On Tue, Dec 27, 2016 at 11:47:37PM +0800, Coly Li wrote:

'Commit 79ef3a8aa1cb ("raid1: Rewrite the implementation of iobarrier.")'
introduces a sliding resync window for raid1 I/O barrier, this idea limits
I/O barriers to happen only inside a slidingresync window, for regular
I/Os out of this resync window they don't need to wait for barrier any
more. On large raid1 device, it helps a lot to improve parallel writing
I/O throughput when there are background resync I/Os performing at
same time.

The idea of sliding resync widow is awesome, but there are several
challenges are very difficult to solve,
 - code complexity
   Sliding resync window requires several veriables to work collectively,
   this is complexed and very hard to make it work correctly. Just grep
   "Fixes: 79ef3a8aa1" in kernel git log, there are 8 more patches to fix
   the original resync window patch. This is not the end, any further
   related modification may easily introduce more regreassion.
 - multiple sliding resync windows
   Currently raid1 code only has a single sliding resync window, we cannot
   do parallel resync with current I/O barrier implementation.
   Implementing multiple resync windows are much more complexed, and very
   hard to make it correctly.

Therefore I decide to implement a much simpler raid1 I/O barrier, by
removing resync window code, I believe life will be much easier.
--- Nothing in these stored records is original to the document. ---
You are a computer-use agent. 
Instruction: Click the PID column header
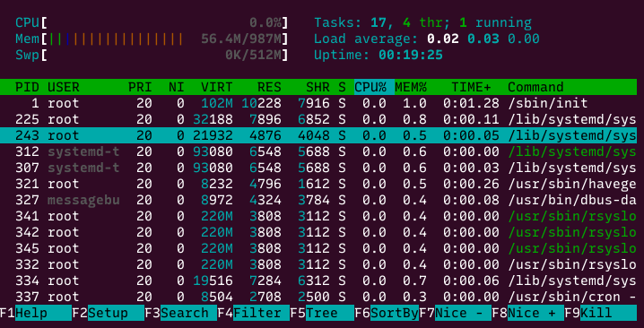(x=27, y=87)
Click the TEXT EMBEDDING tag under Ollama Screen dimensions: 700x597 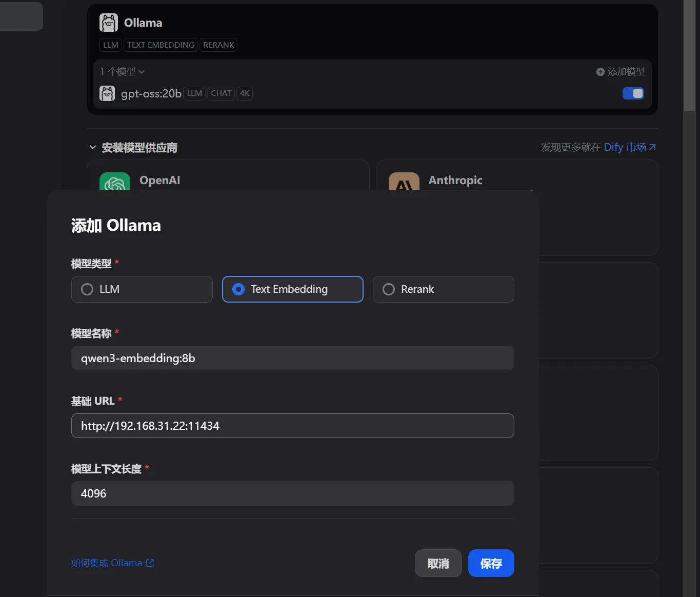[161, 45]
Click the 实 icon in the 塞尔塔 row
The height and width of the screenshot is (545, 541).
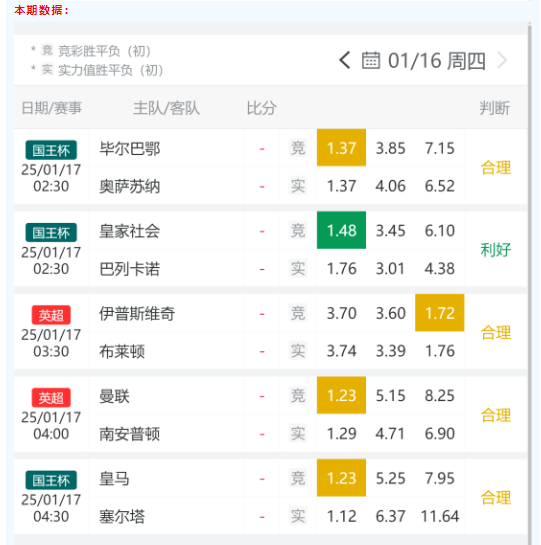[298, 516]
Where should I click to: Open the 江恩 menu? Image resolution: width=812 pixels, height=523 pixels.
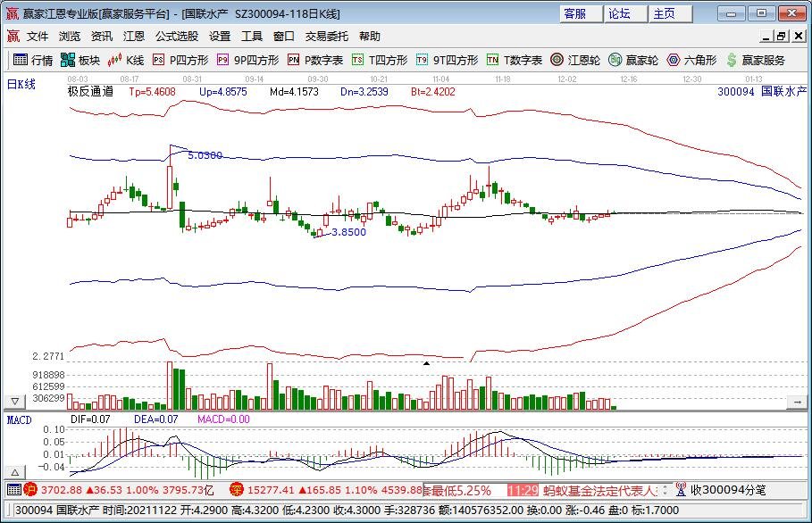pyautogui.click(x=132, y=37)
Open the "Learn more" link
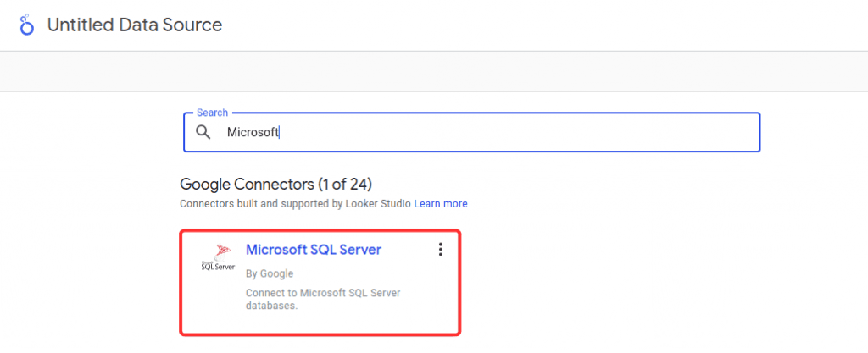 coord(441,204)
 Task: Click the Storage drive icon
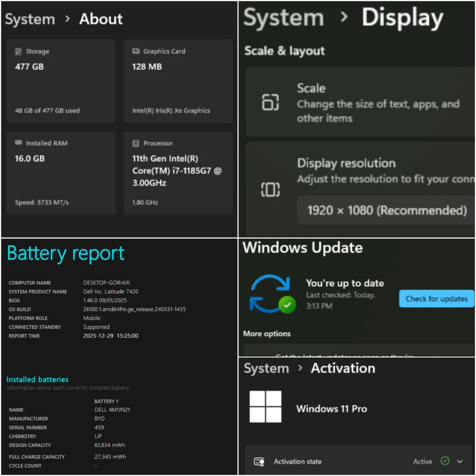point(18,52)
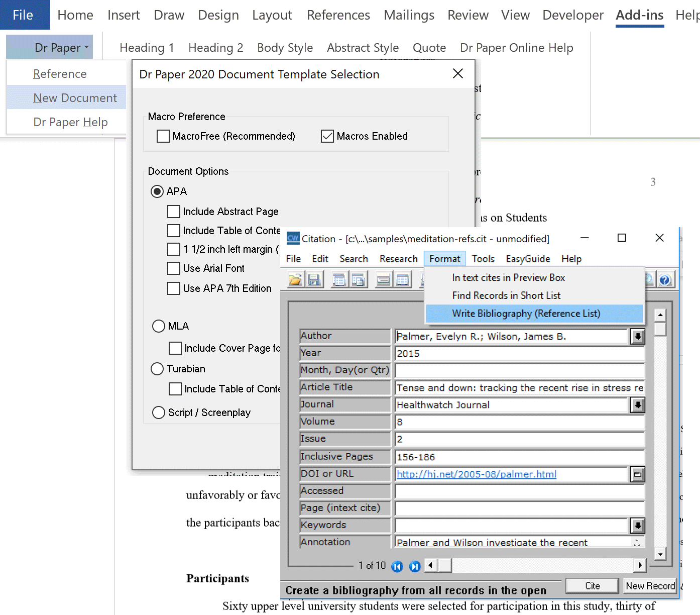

The brief idea of the simpler barrier is,
 - Do not maintain a logbal unique resync window
 - Use multiple hash buckets to reduce I/O barrier conflictions, regular
   I/O only has to wait for a resync I/O when both them have same barrier
   bucket index, vice versa.
 - I/O barrier can be recuded to an acceptable number if there are enought
   barrier buckets

Here I explain how the barrier buckets are designed,
 - BARRIER_UNIT_SECTOR_SIZE
   The whole LBA address space of a raid1 device is divided into multiple
   barrier units, by the size of BARRIER_UNIT_SECTOR_SIZE.
   Bio request won't go across border of barrier unit size, that means
   maximum bio size is BARRIER_UNIT_SECTOR_SIZE<<9 in bytes.
 - BARRIER_BUCKETS_NR
   There are BARRIER_BUCKETS_NR buckets in total, which is defined by,
        #define BARRIER_BUCKETS_NR_BITS   9
        #define BARRIER_BUCKETS_NR        (1<<BARRIER_BUCKETS_NR_BITS)
   if multiple I/O requests hit different barrier units, they only need
   to compete I/O barrier with other I/Os which hit the same barrier
   bucket index with each other. The index of a barrier bucket which a
   bio should look for is calculated by,
        int idx = hash_long(sector_nr, BARRIER_BUCKETS_NR_BITS)
   that sector_nr is the start sector number of a bio. We use function
   align_to_barrier_unit_end() to calculate sectors number from sector_nr
   to the next barrier unit size boundary, if the requesting bio size
   goes across the boundary, we split the bio in raid1_make_request(), to
   make sure the finall bio sent into generic_make_request() won't exceed
   barrier unit boundary.

Comparing to single sliding resync window,
 - Currently resync I/O grows linearly, therefore regular and resync I/O
   will have confliction within a single barrier units. So it is similar to
   single sliding resync window.
 - But a barrier unit bucket is shared by all barrier units with identical
   barrier uinit index, the probability of confliction might be higher
   than single sliding resync window, in condition that writing I/Os
   always hit barrier units which have identical barrier bucket index with
   the resync I/Os. This is a very rare condition in real I/O work loads,
   I cannot imagine how it could happen in practice.
 - Therefore we can achieve a good enough low confliction rate with much
   simpler barrier algorithm and implementation.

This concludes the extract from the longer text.